I was born into a family of six, my mom and dad, my sister, the oldest, and my two brothers.  My first four years were spent in Ozark, Arkansas, in a small white house with a pump faucet in the front used for many muddy adventures, and an auto shop down the alley behind it with a glitchy pop machine that would spit out six orange soda drinks at once if you hit the button just right.  I found myself playing alone quite a bit since my sister was six years older than me, and the boys were old enough to run around the neighborhood on their own.  But I am pretty sure I had a good imagination that kept me occupied.  I was a sensitive girl, easily brought to tears, and lived to please everyone around me.

At the age of four, we moved to Pensacola, Florida, for my dad to continue school at the Bible College there.  We lived in a small brick rent house for about a year, then had an opportunity to move 30 minutes outside of Pensacola to a small Christian campground to live as caretakers onsite.  It was a young kid's dream place to grow up.  We had paths through thick woods, a swinging rope bridge over a creek/swimming hole, a large canyon with every color sand you can imagine, and so much to explore.  We lived very meagerly, rent-free, growing our own vegetables, and rotating two sets of uniforms for the private Christian school we were able to attend tuition-free as part of our role as camp caretakers.  My dad continued school while working two and three jobs at a time.  I grew closer to my brothers during this time of my life, but still spent a lot of time in my own world.

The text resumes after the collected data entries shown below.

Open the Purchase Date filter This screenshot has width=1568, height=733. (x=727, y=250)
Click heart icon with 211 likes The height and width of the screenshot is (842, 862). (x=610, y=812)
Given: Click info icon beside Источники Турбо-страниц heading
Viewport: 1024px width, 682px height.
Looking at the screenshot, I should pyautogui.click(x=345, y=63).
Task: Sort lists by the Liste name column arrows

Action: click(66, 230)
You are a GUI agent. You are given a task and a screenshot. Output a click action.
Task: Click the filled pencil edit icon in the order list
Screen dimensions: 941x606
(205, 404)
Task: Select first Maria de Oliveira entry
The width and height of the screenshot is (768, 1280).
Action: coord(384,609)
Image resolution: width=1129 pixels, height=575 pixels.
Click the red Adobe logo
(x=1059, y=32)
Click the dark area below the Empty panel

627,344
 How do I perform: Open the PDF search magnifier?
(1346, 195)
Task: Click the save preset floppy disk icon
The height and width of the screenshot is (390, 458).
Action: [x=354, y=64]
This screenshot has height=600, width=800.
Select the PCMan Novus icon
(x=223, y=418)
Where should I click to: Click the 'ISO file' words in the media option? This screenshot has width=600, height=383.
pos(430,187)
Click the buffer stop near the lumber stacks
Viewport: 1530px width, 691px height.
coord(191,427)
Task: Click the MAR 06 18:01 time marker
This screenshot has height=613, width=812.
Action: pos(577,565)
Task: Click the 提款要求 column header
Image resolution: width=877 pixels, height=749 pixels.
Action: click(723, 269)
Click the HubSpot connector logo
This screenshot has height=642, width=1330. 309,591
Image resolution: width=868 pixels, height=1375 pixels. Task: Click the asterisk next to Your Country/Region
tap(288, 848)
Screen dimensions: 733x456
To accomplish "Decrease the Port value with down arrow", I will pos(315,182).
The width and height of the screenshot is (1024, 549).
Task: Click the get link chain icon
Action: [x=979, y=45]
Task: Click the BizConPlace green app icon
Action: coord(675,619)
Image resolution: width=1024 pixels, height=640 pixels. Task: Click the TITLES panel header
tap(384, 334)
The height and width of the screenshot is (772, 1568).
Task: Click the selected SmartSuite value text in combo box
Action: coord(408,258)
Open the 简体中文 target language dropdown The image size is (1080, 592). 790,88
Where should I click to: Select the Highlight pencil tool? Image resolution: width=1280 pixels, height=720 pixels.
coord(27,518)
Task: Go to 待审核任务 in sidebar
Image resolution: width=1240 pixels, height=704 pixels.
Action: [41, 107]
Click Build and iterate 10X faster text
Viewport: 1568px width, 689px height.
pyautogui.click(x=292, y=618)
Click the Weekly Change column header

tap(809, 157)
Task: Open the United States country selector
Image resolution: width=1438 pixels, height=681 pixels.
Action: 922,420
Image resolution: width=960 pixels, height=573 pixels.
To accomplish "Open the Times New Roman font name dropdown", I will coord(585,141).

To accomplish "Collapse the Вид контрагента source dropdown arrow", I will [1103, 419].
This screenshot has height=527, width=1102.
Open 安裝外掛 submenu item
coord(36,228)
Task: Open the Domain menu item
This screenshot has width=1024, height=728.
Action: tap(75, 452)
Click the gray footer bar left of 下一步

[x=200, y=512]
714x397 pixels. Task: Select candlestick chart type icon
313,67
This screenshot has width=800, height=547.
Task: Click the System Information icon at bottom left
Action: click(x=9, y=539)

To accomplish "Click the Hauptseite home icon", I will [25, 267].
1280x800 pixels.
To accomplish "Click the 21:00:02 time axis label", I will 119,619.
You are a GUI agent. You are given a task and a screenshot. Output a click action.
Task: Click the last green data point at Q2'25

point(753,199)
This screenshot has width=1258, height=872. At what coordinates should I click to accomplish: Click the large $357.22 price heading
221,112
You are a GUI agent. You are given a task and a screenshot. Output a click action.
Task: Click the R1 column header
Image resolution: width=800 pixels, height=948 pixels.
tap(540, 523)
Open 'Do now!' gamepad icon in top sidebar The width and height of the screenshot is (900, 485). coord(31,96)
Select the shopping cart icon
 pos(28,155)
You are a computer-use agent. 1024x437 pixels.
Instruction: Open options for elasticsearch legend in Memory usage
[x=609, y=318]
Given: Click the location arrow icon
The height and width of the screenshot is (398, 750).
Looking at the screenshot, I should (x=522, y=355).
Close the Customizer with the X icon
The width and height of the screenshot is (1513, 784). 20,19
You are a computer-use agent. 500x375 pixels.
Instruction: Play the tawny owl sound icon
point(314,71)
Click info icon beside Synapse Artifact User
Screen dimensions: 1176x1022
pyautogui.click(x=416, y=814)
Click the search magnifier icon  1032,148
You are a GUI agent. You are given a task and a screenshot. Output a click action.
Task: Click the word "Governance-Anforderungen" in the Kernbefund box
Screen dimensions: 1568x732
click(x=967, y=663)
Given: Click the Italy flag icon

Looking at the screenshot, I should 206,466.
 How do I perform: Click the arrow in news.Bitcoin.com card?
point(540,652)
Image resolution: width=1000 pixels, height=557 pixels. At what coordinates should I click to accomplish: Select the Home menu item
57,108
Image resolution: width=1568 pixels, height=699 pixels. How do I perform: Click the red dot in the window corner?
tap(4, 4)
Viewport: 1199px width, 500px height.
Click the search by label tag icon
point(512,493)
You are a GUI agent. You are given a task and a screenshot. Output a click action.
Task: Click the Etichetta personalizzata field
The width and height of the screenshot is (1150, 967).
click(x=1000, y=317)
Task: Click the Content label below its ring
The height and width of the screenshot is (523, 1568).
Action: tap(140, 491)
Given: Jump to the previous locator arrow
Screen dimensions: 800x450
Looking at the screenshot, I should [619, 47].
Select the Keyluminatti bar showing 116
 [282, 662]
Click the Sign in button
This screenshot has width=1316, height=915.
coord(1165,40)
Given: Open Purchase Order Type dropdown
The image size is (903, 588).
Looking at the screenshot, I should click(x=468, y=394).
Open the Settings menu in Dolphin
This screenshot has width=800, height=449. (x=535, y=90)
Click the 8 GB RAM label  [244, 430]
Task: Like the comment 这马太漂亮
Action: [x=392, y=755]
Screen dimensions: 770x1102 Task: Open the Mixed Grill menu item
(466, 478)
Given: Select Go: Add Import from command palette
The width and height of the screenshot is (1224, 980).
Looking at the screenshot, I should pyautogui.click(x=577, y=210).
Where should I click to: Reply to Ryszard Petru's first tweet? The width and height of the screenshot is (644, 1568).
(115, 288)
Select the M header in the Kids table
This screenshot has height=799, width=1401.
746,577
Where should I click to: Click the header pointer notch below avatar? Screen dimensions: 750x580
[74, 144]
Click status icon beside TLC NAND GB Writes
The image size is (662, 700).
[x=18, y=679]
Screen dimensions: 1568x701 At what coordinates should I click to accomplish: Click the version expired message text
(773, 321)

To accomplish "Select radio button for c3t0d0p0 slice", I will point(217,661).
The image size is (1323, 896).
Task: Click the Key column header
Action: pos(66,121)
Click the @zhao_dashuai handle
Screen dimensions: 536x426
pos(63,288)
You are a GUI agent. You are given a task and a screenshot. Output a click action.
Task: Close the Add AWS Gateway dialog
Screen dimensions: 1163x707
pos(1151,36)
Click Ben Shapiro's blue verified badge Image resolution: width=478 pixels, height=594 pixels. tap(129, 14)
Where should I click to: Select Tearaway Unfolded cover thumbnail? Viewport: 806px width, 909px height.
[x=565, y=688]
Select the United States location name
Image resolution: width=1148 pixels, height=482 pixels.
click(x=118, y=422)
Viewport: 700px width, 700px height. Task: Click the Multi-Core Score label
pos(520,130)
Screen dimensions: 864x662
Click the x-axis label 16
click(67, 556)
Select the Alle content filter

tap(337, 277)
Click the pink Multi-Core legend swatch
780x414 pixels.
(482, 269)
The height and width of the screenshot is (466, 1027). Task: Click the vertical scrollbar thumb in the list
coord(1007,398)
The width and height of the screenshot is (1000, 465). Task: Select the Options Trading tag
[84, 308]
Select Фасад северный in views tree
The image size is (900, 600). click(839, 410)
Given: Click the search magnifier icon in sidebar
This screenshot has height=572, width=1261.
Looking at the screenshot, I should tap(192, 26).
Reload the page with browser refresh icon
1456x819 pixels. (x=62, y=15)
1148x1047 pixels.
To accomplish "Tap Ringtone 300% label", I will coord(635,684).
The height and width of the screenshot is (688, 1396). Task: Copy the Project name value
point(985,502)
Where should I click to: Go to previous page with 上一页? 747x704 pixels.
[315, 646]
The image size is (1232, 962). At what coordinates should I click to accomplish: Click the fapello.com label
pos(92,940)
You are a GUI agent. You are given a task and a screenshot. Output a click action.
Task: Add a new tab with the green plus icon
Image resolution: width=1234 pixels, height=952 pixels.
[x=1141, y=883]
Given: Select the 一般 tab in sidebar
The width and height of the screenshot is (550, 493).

When I was six years old, my family made our final move to Oklahoma to live closer to my mom's side of the family.  We found an amazing two-story rent house that used to be a parsonage for the next-door Presbyterian church.  My mom put us into public school my second grade year, and we established ourselves in the small community of Chandler and the Baptist church.  The people from this town are cherished to me because they are the part of my life that best knows who my brother, Josh, was.  They grew up with him and our whole family, and were impacted the most when he died at the age of 16 in 1995.

So there is a little "from the beginning"...  there isn't a whole lot more to add.  I have the facts, some anecdotal things told over the years to me.  And I don't know that I will ever regain all those years.  If there is anything certain about my dissociate disorder, my life prior to age 12 is a time I have almost completely dissociated from.  Maybe it was out of necessity, maybe it was a mistake, maybe it was involuntary.  But now, I just need to regain who I am today.  And that is what I am working on every day.